#### DATA SUPPLIED

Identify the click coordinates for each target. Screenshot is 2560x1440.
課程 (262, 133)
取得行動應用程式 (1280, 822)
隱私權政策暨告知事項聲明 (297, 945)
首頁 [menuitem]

#### ACTION ITEM
Can you reproduce all the material exactly?

#### ANSWER TO THE PROBLEM
Identify the click coordinates for each target. Screenshot is 2560x1440.
課程 (262, 133)
取得行動應用程式 (1280, 822)
隱私權政策暨告知事項聲明 (297, 945)
首頁 [menuitem]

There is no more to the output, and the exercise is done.